Derivative of a line

1. Nov 2, 2004

danne89

Hi again! Time for one more of my newbie questions.
I'm reading "Elementary Calculus: An Approach Using Infinitesimals
" http://www.math.wisc.edu/~keisler/calc.html and can't get a theorem on a lines derivative. It goes like this:
$$f(x)=kx+b \Rightarrow \frac{dy}{dx} = f'(x) = k$$

That doesn't make seens to me because the definition of a tangent line is
g(x)=f'(x)(x-a)+b, there (a, b) is the point of the tangent.

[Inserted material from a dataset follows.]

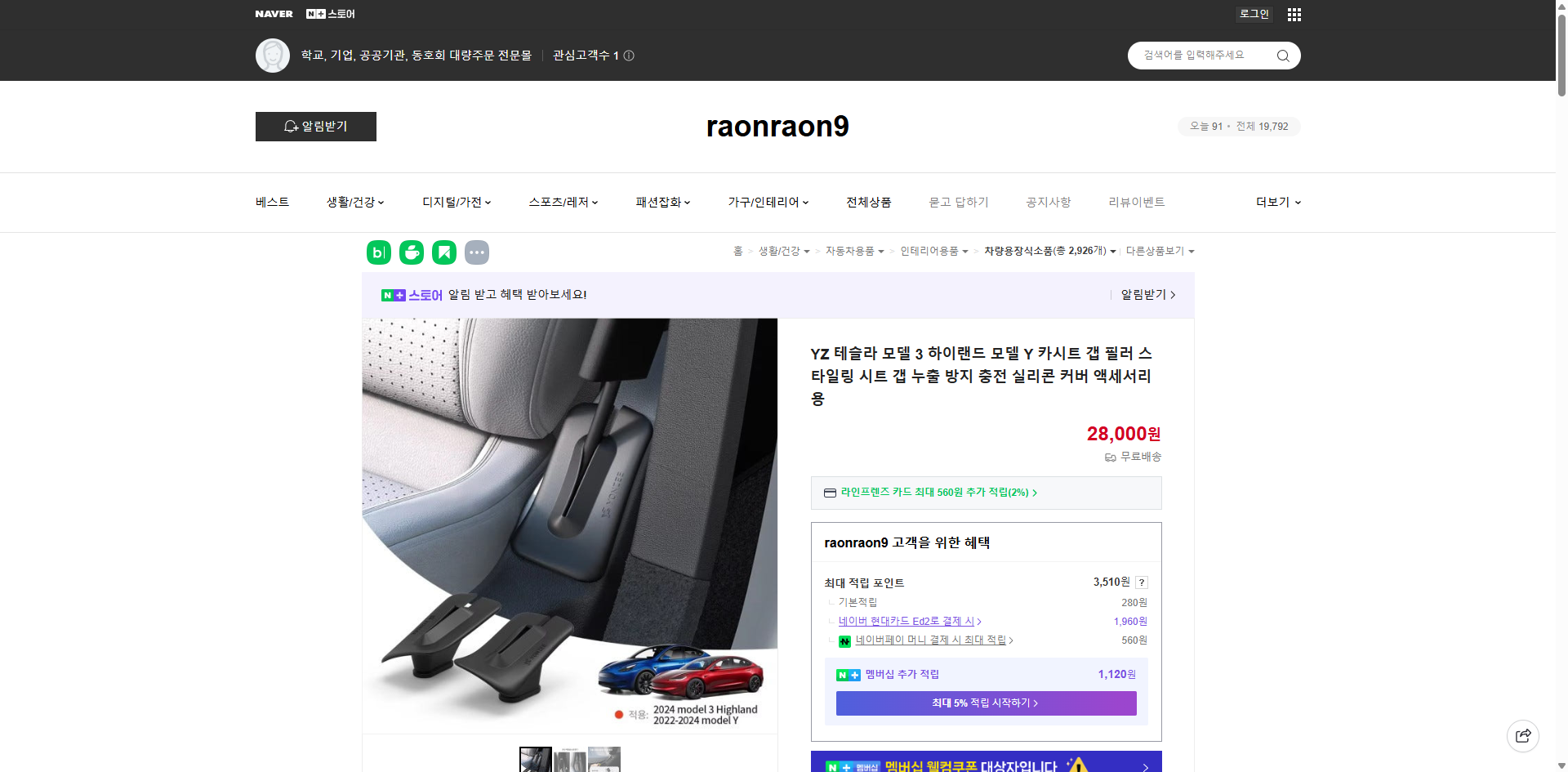1568x772 pixels.
Task: Share product via the coffee cup Cafe icon
Action: click(x=411, y=252)
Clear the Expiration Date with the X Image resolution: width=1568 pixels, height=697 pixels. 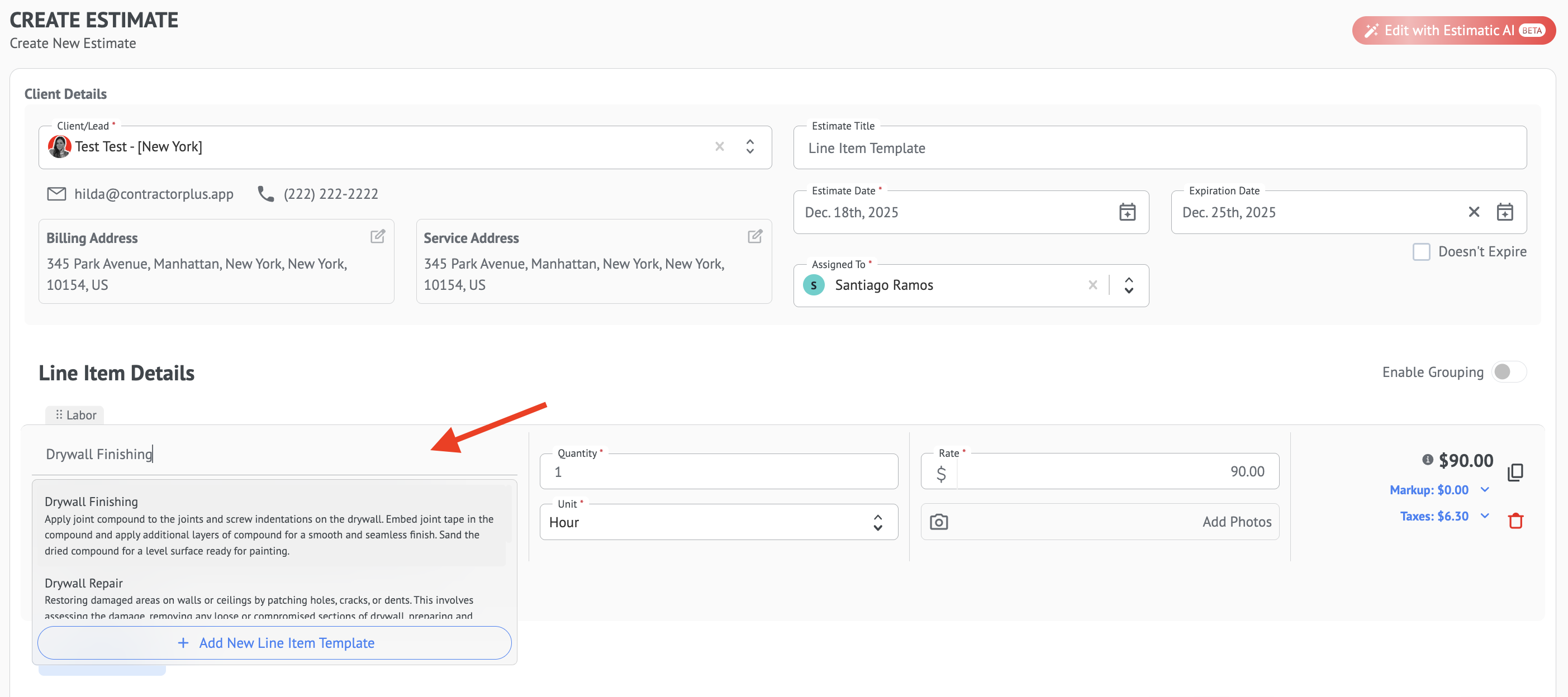pyautogui.click(x=1473, y=212)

For instance, let's say f(x)=2x. The f'(x)=2, using the above theorem. And then the tangent for the point (2, 2) ought to be l(x)=2(x-2)+2=2x-4+2=2x-2. But it's parallell to f(x)=2x!! :surprised What am I doing wrong, please give me a hint!

2. Nov 2, 2004

arildno

Eeh, the point is (1,2), not (2,2), so:
l(x)=2(x-1)+2=2x

3. Nov 2, 2004

danne89

Ohh. I took a point OUTSIDE the line. I feel so dumb...

4. Nov 2, 2004

danne89

Thanks for the support. By the way, many from Scandinavia here, isn't. The reson to care is that I'm a Swede. Anyway, maybe enought OT talk now.